You can probably tell from that last paragraph that I feel that it is important for the Oracle DBA to know how to downgrade their database after an upgrade is complete. I’ll concede that the probability of the DBA needing to perform a downgrade is VERY LOW. But the impact of not downgrading may be catastrophic to the business. (There’s those two words again). Because the probability is low, I don’t practice downgrades often, but because the impact of not being able to downgrade is very high, I do practice them once in awhile.

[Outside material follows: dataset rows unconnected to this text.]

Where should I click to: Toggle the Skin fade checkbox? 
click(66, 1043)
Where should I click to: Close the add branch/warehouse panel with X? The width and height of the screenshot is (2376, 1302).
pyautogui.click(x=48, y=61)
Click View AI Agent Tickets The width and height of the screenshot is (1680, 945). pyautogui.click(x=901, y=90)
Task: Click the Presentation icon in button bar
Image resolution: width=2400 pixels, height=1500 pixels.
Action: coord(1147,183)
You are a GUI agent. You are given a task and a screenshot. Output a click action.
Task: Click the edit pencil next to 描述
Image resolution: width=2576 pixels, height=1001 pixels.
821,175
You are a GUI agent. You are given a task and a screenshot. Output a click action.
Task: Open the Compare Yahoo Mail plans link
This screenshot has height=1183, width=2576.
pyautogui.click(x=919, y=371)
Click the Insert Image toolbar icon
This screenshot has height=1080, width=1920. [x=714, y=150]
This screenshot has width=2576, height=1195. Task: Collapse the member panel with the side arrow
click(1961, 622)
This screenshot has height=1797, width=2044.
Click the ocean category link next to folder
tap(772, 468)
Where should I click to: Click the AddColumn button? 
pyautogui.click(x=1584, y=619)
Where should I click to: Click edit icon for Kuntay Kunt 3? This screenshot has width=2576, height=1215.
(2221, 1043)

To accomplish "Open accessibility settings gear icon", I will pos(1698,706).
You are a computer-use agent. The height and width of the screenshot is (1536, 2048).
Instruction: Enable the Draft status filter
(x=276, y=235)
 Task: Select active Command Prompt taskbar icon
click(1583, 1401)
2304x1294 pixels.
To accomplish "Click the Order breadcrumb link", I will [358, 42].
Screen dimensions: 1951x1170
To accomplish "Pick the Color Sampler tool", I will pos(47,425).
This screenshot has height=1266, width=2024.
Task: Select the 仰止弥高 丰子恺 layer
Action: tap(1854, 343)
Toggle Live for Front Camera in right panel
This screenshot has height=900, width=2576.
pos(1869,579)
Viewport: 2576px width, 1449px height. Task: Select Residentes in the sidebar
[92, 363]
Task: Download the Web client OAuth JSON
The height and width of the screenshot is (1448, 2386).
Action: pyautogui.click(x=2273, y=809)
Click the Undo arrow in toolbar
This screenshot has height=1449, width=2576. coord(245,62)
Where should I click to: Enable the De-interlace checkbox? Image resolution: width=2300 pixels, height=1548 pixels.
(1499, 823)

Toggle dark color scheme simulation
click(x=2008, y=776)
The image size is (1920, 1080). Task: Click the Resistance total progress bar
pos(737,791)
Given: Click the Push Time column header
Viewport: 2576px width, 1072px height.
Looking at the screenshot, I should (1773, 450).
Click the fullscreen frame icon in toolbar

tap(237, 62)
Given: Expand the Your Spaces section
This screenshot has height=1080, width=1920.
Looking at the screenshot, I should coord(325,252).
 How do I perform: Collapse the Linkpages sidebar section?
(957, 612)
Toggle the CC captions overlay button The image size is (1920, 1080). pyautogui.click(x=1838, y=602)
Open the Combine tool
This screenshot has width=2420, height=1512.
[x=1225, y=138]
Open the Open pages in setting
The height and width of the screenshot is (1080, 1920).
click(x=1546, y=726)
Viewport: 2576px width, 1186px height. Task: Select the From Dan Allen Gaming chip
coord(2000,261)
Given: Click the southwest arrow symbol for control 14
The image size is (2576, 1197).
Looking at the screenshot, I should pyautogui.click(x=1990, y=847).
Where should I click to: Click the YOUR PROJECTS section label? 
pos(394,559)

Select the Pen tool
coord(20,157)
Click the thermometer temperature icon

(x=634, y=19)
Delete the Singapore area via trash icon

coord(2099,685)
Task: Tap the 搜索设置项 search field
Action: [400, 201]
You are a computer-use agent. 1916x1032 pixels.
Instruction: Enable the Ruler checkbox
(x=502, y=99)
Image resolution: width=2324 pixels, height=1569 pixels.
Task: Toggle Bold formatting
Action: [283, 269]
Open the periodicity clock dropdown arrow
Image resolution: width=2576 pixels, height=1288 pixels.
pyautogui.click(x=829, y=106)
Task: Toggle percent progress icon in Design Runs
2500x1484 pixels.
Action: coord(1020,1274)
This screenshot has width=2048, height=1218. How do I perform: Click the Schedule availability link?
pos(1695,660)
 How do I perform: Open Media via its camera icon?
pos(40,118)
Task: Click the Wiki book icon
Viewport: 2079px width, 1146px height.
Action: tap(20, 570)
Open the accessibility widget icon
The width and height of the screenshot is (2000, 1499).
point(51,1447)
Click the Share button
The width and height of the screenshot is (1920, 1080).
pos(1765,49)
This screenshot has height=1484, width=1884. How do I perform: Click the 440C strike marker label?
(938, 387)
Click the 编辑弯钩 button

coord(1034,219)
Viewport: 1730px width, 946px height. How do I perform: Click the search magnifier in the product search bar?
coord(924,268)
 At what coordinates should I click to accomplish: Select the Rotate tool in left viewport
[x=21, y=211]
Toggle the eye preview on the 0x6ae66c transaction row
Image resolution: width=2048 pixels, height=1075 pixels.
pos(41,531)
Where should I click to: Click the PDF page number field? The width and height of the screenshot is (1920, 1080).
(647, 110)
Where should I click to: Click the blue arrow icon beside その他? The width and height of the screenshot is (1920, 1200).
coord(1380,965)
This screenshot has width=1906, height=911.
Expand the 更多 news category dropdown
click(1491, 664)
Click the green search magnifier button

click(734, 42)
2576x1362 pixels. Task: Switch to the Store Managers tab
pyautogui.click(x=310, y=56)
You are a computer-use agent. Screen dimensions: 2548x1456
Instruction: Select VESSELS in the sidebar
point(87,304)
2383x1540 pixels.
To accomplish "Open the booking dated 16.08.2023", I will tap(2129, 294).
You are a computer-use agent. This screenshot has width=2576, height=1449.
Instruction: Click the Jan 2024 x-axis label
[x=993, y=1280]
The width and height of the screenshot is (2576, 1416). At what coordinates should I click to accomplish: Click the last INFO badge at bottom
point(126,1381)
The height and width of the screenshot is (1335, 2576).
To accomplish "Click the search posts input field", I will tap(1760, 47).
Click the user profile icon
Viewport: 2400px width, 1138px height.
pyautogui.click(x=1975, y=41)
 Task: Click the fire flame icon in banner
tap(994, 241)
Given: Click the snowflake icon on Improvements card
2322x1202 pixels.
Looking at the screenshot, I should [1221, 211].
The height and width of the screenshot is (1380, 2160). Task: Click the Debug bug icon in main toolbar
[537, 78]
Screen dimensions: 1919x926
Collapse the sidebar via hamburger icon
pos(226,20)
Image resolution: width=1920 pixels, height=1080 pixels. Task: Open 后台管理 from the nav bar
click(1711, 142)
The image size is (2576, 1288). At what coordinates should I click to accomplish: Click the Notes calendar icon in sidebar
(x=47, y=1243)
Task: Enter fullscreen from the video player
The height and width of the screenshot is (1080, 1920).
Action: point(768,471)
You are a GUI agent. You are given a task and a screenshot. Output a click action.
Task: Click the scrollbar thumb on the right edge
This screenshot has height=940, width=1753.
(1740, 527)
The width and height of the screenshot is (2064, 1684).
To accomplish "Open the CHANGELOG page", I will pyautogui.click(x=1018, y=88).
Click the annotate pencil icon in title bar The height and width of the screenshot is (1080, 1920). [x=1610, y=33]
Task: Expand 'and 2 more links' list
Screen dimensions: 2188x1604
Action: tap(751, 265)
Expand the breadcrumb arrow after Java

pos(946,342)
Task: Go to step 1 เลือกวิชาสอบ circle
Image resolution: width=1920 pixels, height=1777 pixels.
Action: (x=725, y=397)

So in closing, I’m going to go back to that Murphy’s Law thing again. The universe is not conspiring against me, but as the Data Guardian, I need to practice good risk management principles. That means assessing the probability and the impact of risk items imposed by my change. While the universe and the gods may not make Murphy’s Law or its cousins kick into gear, I’m not going myself any favors by mitigating risk items. I am not reducing the probability one bit.